Comment: federalism vs. uniform protection of minority rights
The Court’s judgment in this case offers two important – and intertwined – insights on the protection of the rights of national minorities in electoral processes. The ECtHR confirmed the wide margin of appreciation for the Contracting States to give form to the right of participation in public affairs of members of national minorities (1), subsequently leading to the precedence of the principles of federalism over the uniform protection of national minority rights on the territory of the Contracting States (2).
The Court refers to the opinions of the Advisory Committee on the Framework Convention and the (Venice) Commission for Democracy through Law, which point at the potential negative impact of minimum thresholds on the participation of national minorities in the electoral process. Exemptions from threshold requirements had proved useful for enhancing national minority participation in elected bodies, such as Parliament. The ECtHR nevertheless considers exemptions to be merely presented as one of many options in this context. This statement of the Court stands in stark contrast to the observation that the application of the 5% threshold had a chilling effect on potential voters in the 2008 parliamentary elections in Lower Saxony. Moreover the Court oddly places national minority parties in the same category as other special interest parties, for instance focusing on age, religion or profession, that have to bear the electoral consequences of their chosen political ideologies. Article 15 of the Framework Convention nevertheless calls for special rights of participation in public affairs for members of national minorities. Assigning the responsibility for dealing with negative electoral consequences to parties of national minorities could amount to a high burden.
The Court explicitly addresses the constitutional autonomy of the German Länder to regulate the electoral process for their parliamentary elections.

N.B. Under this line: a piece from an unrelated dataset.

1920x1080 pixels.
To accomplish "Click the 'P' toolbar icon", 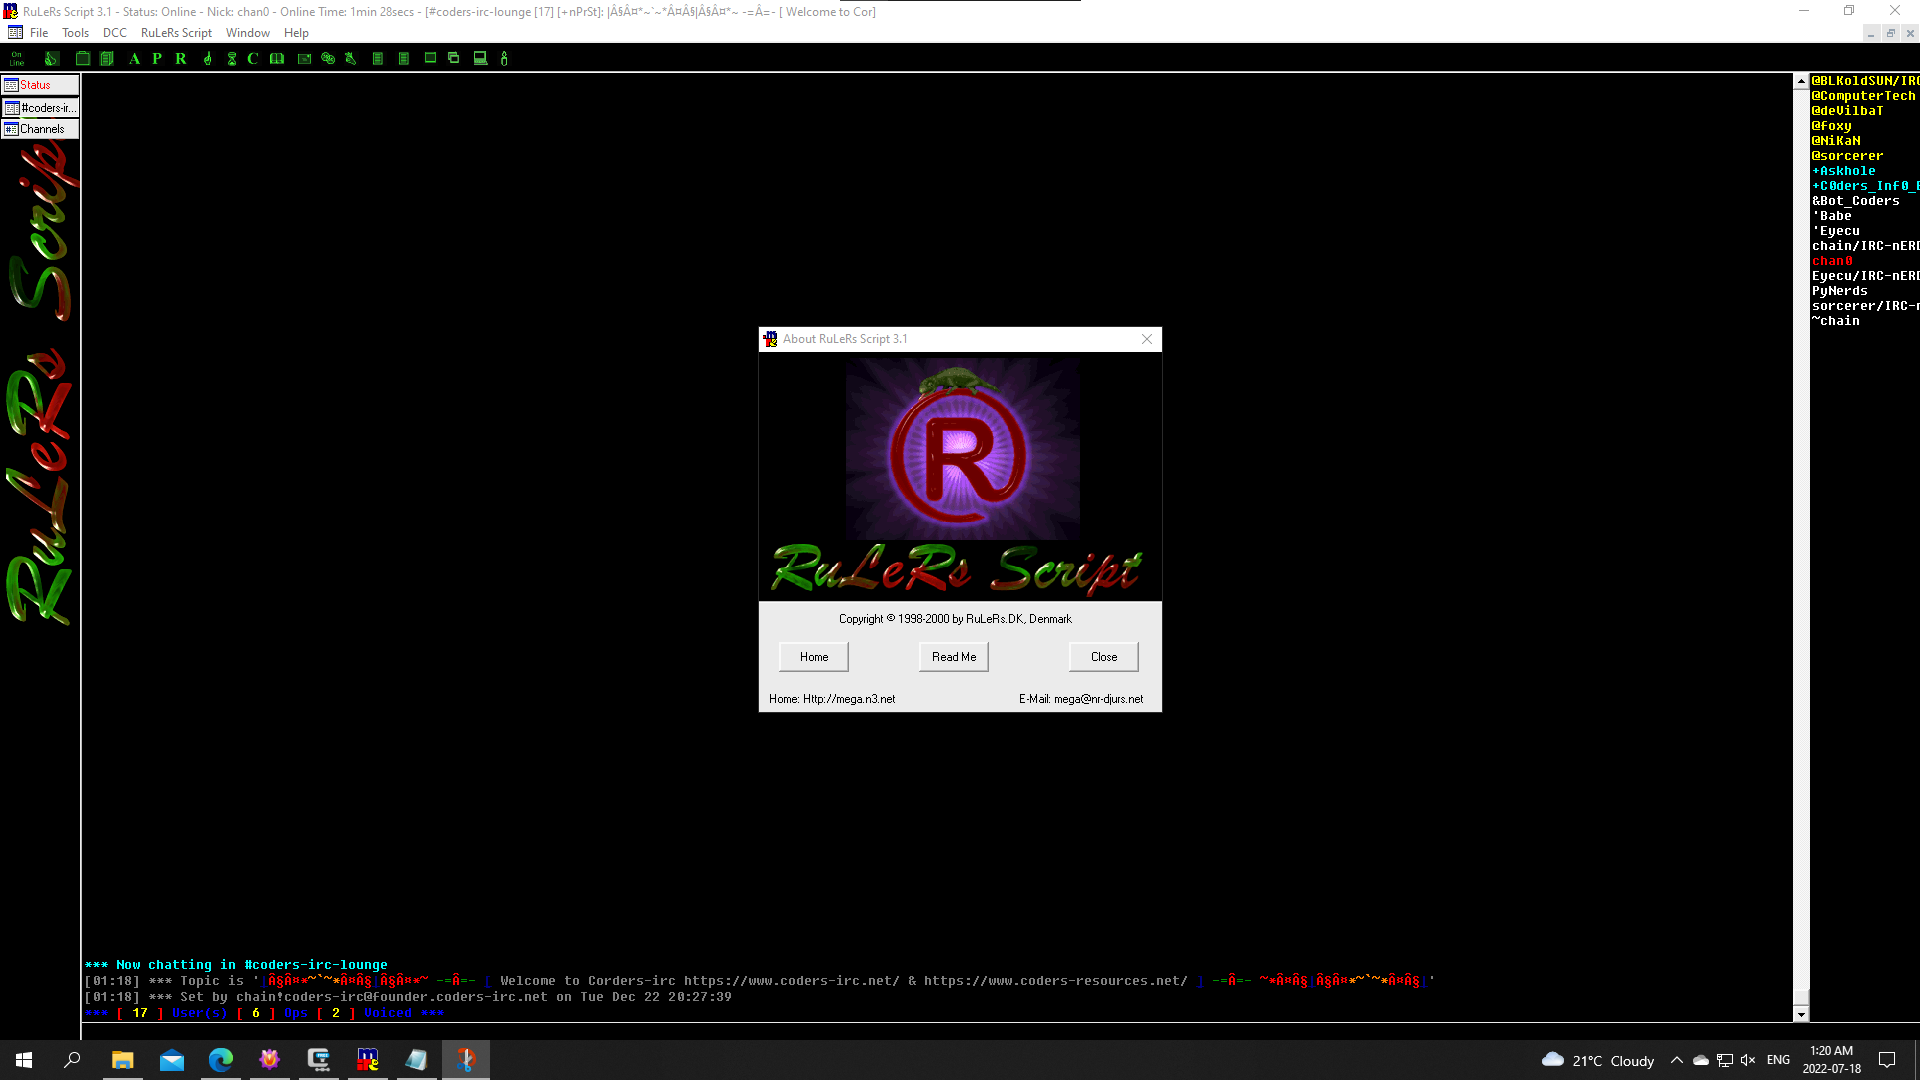I will (x=157, y=58).
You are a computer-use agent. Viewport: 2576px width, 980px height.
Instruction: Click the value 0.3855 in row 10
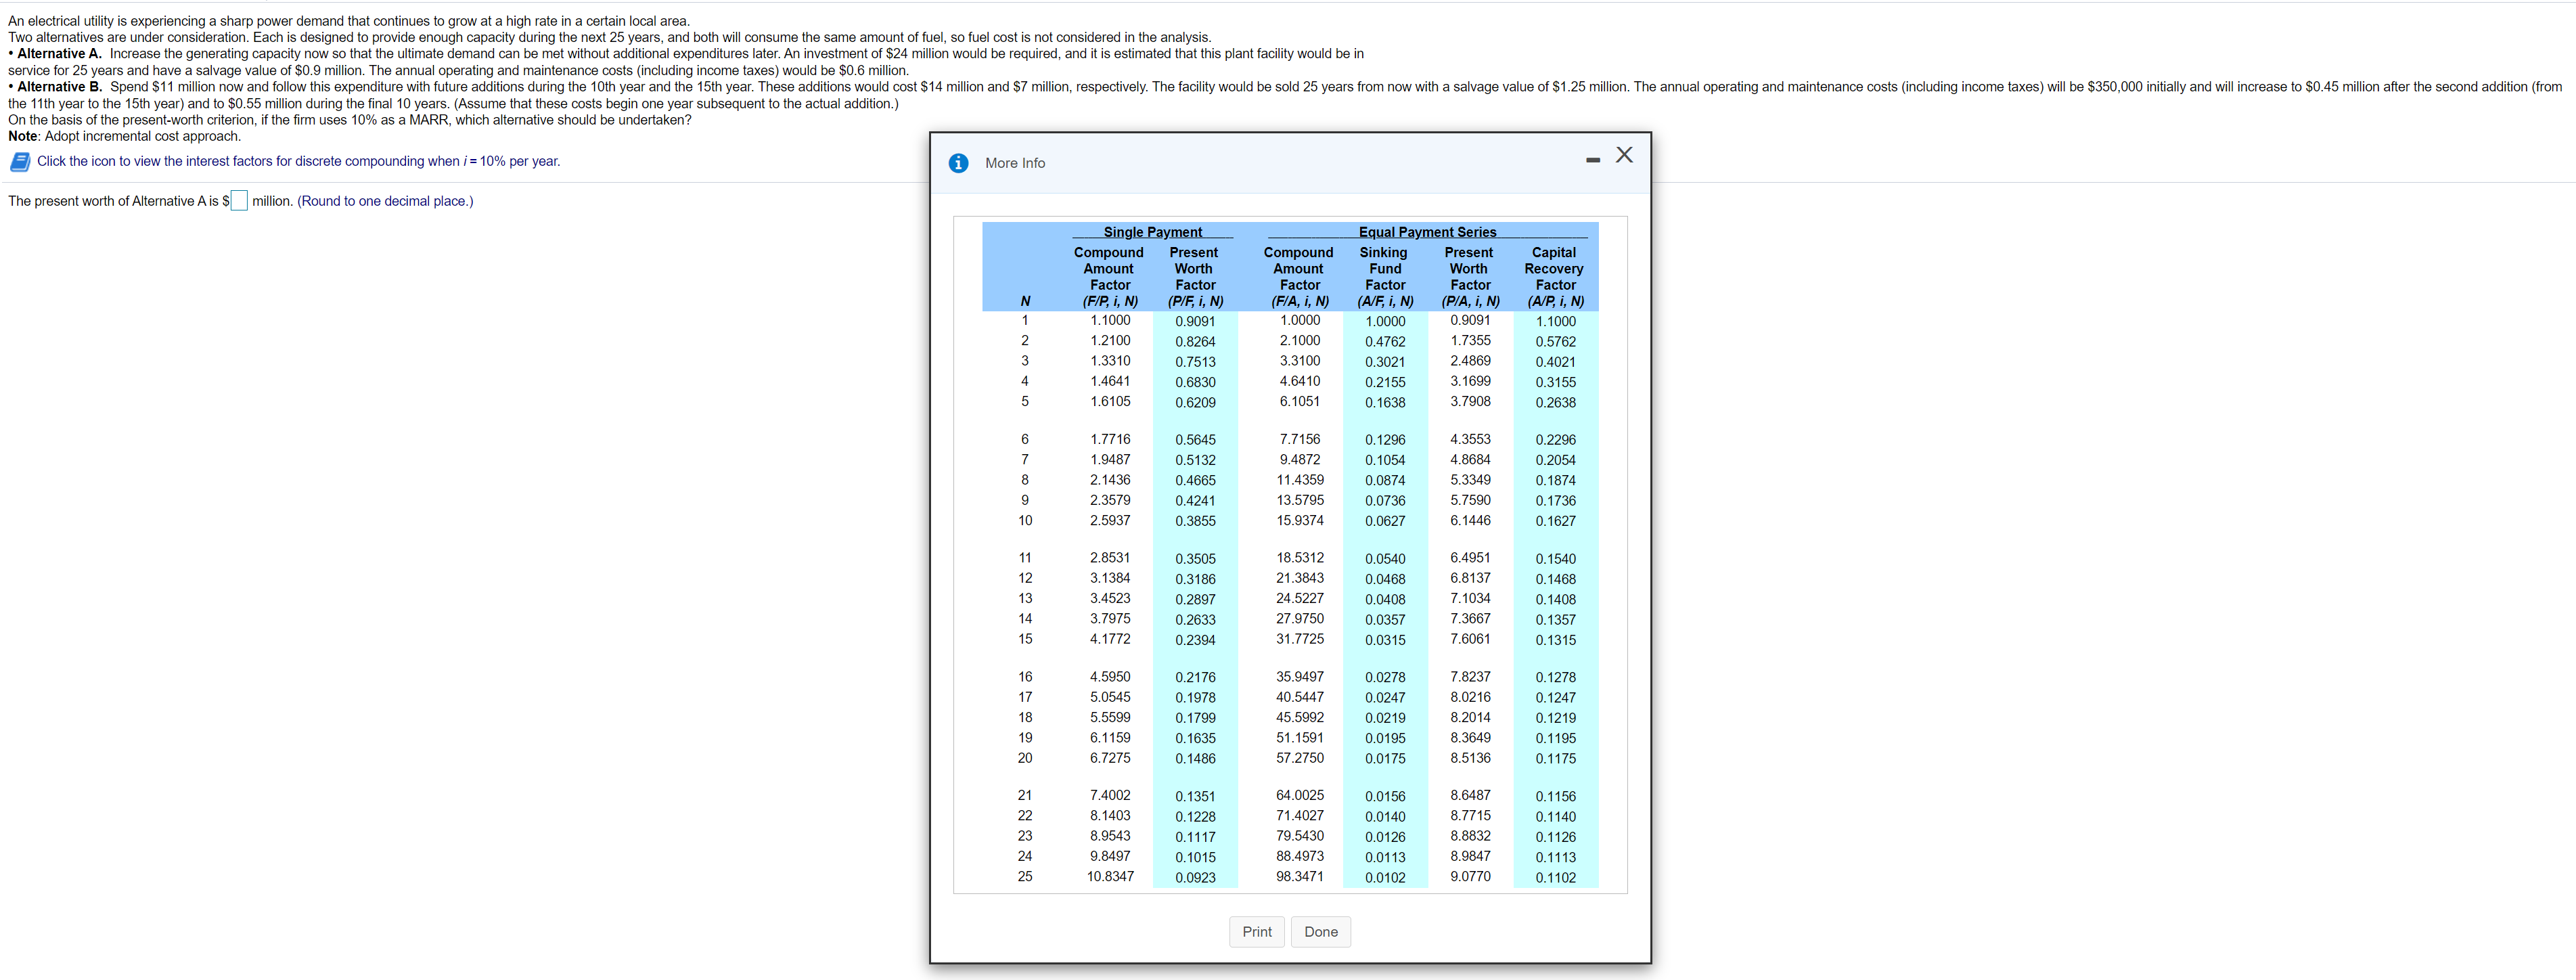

It therefore accepts the sovereign power of federated entities to include or exclude exemptions for national minorities in their electoral law. The principles of federalism thus lead to a territorial differentiation in the protection of national minority rights, even though the German Federal Government – at the central level – declared the rights applicable to Frisians of German citizenship. In other words: federalism trumps the uniformity of human rights protection.